— WRITTEN EXERCISE 1 —
Tally the lines in the listing below that contain the string "button", and give only that number.

— EXCERPT TO READ —
Richard Woodhouse Johnson (February 27, 1827April 21, 1897) was an officer in the Union Army during the American Civil War.

Life

Personal life
Richard Woodhouse Johnson was born on February 27, 1827, in Smithland, to James Johnson (1785–1837) and Louisa Harmon Johnson (1790–1837). Johnson married Rachael Elizabeth Steele (1826–1891). Their sons were Alfred Bainbridge Johnson (1853–1897) and Richard Woodhouse Johnson (1855–1929).

Early career
Johnson graduated from the United States Military Academy in 1849 and up to the time of the American Civil War was employed chiefly on frontier service. In 1861 he was commissioned lieutenant colonel of the 3rd Kentucky Cavalry Regiment and soon after was promoted to brigadier general, United States Volunteers. As a cavalry commander he took part in the western campaigns of 1861 and 1862. On August 21, 1862, he was defeated and captured by Colonel John Hunt Morgan, whom he had been sent to drive out of Tennessee.

In the Army of the Cumberland

In 1863 at the Battle of Stones River, Johnson commanded a division on the right flank under Major General Alexander McCook. Johnson's command was flanked from its position by the initial Confederate attack. At the Battle of Chickamauga, his division of the XX Corps formed part of the command of Maj. Gen. George Henry Thomas on the Union left. During the Battle of Chattanooga, his division was one of the several that charged up Missionary Ridge. The next year he commanded a division in the Army of the Cumberland during the invasion of Georgia and was severely wounded at the Battle of New Hope Church on May 28, 1864.

In the midst of the Battle of Utoy Creek, Johnson assumed command of the XIV Corps when the previous commander, John M. Palmer, abruptly resigned due to a rank dispute.  Johnson briefly led the corps through the rest of August.

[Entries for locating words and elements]
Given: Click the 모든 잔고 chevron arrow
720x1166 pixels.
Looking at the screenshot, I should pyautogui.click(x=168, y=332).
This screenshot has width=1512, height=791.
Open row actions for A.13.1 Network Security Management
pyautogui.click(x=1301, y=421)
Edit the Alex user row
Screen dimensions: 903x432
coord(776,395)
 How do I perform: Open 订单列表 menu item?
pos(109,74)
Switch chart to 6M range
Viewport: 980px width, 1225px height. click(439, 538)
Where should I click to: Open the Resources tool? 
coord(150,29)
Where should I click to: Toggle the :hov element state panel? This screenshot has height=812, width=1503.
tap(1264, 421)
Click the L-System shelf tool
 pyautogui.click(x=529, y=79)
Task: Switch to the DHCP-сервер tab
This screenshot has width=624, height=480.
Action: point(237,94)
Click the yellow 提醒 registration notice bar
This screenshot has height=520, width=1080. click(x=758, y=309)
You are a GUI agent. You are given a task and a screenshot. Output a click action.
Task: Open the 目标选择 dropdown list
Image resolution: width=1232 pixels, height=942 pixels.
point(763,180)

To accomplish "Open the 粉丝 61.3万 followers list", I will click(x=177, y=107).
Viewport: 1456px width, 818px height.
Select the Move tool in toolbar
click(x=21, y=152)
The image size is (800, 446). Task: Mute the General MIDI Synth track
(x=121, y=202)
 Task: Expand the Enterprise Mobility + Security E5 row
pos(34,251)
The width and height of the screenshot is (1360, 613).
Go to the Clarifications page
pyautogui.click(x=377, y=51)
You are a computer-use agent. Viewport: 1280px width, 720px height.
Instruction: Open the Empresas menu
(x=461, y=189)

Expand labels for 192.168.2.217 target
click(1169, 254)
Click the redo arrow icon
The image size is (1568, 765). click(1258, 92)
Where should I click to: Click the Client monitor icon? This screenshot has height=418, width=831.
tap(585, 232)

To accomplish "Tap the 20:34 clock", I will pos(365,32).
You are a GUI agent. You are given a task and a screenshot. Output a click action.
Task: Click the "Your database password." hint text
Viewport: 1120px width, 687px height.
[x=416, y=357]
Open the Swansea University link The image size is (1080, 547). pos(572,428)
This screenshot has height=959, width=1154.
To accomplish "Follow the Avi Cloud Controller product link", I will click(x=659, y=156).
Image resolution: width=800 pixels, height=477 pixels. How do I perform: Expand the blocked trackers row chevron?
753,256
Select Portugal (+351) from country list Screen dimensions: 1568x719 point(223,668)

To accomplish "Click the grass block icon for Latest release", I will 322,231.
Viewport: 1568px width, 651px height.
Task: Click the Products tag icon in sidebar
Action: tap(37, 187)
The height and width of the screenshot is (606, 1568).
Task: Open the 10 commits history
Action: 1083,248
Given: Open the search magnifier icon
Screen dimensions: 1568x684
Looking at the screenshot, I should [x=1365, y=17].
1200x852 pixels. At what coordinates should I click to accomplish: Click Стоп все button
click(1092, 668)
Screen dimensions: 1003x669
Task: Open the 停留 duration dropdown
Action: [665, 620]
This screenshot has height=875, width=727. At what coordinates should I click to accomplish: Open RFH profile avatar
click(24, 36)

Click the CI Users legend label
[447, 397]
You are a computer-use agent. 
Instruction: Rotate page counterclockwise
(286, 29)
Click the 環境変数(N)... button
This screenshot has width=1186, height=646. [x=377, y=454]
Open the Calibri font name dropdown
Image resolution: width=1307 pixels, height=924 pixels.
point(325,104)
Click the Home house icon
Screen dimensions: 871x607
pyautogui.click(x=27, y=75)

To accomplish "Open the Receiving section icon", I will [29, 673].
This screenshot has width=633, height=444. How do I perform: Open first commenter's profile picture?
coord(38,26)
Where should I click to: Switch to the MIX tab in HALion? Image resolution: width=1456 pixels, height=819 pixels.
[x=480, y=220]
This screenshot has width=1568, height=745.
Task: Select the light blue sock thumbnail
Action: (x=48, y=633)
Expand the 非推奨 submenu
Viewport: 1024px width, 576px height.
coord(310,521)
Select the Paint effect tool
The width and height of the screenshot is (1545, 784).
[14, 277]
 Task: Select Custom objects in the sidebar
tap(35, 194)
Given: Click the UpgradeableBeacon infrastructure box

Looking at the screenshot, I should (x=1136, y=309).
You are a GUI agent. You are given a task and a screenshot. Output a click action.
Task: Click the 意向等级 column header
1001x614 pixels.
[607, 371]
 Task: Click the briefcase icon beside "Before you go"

— WRITTEN EXERCISE 2 —
Write the next part of the Richard Woodhouse Johnson biography above, picking up after its last sentence.

— RESPONSE 1 —
2

— RESPONSE 2 —
Cavalry service
On August 22, 1864, Johnson was made chief of cavalry of the Military Division of the Mississippi. He commanded a cavalry division at the Battle of Nashville. On the second day of the battle, Johnson was given the brevet rank of major general of volunteers, supplemented on March 13, 1865, by the brevet rank of brigadier general in the regular army, and on the same day was brevetted major general in the regular army for "gallant and meritorious services during the war". Johnson was left behind when Maj. Gen. James H. Wilson began his raid into Alabama in 1865.

Post war
Johnson was mustered out of the volunteer service on January 15, 1866, and became provost marshal general of the Military Division of the Tennessee, and later acting judge advocate in various military departments. He resigned in 1867 with the rank of major, which grade by an Act of Congress (March 3, 1875) was changed to that of brigadier general. He published A Soldier's Reminiscences in Peace and War (1866) and a Memoir of Major General George H. Thomas (1881).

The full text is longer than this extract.